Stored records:

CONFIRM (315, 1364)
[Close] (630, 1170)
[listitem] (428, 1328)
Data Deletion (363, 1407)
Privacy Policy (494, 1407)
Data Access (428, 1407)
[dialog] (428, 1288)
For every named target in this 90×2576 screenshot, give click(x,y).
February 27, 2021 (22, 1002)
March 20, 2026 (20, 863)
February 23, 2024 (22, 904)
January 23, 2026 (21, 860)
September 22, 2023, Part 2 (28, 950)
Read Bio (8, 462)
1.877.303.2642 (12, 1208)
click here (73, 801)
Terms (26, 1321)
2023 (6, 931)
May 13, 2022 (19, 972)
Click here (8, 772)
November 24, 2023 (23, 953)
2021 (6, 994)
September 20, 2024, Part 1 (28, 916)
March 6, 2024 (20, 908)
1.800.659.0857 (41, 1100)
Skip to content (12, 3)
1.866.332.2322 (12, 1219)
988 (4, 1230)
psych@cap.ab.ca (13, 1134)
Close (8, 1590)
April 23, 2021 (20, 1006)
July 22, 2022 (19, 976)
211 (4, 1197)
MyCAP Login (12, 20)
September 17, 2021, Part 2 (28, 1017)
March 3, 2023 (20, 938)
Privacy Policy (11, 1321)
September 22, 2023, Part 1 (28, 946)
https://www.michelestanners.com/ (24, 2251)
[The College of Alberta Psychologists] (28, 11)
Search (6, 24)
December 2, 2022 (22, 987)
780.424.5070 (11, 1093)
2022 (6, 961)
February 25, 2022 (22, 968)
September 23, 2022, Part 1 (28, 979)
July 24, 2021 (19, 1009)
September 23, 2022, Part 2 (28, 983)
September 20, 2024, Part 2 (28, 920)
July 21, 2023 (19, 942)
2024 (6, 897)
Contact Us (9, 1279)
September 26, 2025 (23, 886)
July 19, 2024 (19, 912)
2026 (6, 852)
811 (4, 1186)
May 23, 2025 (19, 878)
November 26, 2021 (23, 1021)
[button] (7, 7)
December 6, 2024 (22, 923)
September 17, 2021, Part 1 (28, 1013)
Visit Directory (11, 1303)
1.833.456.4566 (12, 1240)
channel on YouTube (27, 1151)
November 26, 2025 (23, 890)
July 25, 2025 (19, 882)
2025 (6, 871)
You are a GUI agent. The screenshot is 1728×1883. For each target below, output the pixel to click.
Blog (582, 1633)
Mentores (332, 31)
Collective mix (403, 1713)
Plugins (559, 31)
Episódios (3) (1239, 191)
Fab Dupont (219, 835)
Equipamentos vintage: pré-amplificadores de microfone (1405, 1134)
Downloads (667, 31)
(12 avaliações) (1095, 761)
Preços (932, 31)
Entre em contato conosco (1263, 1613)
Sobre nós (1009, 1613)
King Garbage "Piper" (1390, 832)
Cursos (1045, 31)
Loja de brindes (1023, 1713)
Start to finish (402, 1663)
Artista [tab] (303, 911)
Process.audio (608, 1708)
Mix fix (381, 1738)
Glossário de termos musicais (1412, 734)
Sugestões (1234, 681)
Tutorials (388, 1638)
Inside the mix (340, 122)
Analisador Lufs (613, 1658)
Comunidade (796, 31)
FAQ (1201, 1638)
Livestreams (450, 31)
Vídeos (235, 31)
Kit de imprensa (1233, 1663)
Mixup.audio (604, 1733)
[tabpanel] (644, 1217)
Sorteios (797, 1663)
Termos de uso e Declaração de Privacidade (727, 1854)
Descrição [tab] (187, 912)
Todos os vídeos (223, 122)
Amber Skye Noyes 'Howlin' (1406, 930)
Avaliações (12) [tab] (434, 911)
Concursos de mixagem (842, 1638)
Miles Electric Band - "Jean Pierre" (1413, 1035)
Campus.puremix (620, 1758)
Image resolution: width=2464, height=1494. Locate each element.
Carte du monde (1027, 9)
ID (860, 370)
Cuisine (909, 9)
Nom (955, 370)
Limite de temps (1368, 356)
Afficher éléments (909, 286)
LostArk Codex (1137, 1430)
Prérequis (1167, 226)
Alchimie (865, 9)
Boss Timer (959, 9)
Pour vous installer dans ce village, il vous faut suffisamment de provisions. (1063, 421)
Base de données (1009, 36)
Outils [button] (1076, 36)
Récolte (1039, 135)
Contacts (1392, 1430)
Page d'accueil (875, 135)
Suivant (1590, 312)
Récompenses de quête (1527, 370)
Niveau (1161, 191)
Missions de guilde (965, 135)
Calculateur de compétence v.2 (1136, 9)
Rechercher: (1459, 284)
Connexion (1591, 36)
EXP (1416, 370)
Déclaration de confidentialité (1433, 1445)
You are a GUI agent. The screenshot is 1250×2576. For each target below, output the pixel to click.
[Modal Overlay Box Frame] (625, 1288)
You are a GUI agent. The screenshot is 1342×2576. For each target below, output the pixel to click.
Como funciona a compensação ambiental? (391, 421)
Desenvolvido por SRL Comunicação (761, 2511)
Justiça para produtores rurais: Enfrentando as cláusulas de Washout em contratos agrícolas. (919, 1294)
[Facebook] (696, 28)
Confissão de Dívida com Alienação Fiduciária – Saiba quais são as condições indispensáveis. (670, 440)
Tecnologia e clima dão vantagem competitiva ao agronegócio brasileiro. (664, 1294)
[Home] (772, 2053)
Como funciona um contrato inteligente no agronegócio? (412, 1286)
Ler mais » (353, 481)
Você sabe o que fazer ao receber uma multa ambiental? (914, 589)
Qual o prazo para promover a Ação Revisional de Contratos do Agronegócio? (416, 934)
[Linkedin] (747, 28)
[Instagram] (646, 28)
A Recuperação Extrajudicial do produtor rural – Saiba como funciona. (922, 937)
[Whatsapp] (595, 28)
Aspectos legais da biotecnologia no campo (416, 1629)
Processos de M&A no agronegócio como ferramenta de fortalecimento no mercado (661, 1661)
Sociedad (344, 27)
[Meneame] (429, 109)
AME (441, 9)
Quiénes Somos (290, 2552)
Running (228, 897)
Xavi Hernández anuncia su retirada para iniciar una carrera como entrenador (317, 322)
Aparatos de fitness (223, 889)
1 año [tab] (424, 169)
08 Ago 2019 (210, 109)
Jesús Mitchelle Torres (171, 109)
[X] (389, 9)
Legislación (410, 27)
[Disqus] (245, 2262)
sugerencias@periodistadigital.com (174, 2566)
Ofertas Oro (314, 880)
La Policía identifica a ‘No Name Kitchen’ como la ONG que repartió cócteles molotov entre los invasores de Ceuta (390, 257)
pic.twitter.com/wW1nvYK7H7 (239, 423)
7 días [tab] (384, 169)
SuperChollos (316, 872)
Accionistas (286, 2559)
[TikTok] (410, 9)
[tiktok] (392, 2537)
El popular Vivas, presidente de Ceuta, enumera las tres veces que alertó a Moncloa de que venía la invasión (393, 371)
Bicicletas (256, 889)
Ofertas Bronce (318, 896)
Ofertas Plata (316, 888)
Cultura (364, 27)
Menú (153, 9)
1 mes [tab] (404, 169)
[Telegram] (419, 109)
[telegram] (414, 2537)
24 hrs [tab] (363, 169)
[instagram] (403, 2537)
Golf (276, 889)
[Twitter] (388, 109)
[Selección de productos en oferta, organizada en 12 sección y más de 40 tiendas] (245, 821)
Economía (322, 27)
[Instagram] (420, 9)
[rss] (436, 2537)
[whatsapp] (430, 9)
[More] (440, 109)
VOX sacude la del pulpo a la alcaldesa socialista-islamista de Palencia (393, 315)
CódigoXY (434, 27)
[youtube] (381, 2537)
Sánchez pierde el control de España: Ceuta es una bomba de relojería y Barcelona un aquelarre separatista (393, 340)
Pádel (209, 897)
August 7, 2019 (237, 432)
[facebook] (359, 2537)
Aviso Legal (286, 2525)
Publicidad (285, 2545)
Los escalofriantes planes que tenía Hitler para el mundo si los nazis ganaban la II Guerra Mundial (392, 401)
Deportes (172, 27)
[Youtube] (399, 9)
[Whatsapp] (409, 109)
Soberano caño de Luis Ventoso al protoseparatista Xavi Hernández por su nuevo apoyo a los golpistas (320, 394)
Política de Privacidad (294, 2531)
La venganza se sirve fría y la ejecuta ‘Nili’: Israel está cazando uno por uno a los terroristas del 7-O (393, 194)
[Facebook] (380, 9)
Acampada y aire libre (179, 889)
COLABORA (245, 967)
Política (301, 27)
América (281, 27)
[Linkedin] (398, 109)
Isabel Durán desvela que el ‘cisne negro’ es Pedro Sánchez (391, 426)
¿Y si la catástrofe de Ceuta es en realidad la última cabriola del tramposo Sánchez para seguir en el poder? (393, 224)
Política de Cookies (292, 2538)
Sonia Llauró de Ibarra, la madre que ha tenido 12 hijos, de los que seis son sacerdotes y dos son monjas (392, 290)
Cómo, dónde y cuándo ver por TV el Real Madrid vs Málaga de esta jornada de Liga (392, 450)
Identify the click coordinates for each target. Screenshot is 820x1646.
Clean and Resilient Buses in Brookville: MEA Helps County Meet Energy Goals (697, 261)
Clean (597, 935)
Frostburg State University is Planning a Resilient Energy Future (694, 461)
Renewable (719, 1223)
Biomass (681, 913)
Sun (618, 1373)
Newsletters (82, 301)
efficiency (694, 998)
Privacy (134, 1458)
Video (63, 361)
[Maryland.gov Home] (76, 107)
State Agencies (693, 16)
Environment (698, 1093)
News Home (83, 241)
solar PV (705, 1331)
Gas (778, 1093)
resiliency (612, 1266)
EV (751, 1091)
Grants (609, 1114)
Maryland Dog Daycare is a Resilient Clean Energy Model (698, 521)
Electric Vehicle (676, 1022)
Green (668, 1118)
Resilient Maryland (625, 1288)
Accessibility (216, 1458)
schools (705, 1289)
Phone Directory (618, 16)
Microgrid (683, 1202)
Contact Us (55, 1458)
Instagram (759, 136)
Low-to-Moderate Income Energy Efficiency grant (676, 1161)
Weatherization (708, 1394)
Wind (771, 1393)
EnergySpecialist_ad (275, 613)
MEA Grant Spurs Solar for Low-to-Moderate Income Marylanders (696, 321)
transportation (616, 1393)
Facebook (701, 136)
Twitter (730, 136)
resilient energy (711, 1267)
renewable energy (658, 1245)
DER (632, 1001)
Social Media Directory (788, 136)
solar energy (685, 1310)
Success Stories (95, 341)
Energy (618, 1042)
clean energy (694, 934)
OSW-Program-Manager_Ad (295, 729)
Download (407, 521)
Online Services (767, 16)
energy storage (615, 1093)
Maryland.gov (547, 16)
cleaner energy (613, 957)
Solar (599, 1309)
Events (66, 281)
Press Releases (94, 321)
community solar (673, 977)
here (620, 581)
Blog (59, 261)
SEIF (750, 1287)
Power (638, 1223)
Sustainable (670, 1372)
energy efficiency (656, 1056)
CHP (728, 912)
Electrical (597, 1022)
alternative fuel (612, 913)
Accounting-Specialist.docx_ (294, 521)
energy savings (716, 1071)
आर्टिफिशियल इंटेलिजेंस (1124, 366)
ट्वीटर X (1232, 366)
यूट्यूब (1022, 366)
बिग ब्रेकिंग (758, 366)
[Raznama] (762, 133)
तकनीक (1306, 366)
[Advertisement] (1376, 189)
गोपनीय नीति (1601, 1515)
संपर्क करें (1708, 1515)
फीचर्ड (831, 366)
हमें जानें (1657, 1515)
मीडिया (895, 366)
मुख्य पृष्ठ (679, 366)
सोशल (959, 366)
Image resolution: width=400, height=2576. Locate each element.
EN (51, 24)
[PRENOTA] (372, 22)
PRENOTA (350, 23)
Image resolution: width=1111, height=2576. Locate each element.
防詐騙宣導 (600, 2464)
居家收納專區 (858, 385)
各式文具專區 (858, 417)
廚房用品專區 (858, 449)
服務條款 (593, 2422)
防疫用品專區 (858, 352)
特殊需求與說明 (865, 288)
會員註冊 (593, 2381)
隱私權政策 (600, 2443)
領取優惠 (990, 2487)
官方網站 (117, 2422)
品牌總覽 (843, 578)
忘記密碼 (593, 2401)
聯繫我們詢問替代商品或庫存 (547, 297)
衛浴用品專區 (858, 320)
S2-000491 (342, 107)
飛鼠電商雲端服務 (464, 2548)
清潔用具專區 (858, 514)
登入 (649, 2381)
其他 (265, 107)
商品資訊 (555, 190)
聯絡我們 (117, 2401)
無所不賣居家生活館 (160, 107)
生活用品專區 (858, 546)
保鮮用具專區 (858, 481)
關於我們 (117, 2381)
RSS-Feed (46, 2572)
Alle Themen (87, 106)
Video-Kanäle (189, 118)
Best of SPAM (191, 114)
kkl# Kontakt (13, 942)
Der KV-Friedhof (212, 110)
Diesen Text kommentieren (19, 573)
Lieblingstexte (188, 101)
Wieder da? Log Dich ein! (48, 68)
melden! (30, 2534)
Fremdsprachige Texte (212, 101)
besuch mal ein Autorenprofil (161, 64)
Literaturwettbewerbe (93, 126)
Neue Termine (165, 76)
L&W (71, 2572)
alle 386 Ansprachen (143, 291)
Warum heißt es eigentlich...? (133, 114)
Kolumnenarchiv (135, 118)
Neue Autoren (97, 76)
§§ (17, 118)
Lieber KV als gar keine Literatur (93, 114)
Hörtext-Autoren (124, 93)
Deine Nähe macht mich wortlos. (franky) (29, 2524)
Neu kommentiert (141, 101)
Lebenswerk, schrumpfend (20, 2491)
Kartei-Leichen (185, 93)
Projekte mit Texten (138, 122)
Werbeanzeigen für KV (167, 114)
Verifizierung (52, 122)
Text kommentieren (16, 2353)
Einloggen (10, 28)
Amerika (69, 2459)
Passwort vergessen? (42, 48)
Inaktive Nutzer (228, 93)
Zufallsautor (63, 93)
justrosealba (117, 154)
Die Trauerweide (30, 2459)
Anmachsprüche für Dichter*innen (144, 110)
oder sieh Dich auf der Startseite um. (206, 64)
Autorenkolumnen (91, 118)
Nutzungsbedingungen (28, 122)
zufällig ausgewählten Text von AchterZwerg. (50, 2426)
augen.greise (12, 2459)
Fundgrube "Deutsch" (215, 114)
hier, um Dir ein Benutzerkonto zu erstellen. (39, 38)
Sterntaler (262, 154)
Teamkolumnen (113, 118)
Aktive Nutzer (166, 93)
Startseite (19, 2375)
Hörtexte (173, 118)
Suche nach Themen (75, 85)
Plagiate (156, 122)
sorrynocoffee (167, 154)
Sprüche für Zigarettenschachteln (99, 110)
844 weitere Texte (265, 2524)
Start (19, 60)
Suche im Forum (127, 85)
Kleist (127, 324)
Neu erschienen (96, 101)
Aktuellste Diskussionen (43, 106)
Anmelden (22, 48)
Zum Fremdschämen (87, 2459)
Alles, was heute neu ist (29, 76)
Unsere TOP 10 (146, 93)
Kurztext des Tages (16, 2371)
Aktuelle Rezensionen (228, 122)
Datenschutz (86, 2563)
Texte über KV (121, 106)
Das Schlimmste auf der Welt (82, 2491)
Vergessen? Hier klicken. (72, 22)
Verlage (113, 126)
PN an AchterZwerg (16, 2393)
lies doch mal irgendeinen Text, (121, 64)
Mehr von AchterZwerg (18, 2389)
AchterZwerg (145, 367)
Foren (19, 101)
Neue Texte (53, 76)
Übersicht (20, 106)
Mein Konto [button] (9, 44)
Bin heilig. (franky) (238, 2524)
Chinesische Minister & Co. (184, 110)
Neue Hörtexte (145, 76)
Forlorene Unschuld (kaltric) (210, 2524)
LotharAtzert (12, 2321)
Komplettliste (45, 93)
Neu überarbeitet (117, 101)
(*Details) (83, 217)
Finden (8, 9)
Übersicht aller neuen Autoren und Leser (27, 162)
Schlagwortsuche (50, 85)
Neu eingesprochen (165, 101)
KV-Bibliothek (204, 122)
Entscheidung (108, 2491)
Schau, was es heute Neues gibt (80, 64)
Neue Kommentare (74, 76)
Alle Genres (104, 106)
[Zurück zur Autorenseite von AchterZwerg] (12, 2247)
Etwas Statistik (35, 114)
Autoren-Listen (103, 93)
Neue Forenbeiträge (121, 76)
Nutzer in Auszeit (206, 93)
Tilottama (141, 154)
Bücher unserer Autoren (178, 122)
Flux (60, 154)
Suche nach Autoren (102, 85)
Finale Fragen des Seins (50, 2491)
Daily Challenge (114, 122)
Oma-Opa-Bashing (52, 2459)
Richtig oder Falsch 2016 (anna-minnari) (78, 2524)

● **Exercise aim**:
Look at the records above. Copy every line where the string "State" occurs.

● **Answer for the task**:
Frostburg State University is Planning a Resilient Energy Future (694, 461)
State Agencies (693, 16)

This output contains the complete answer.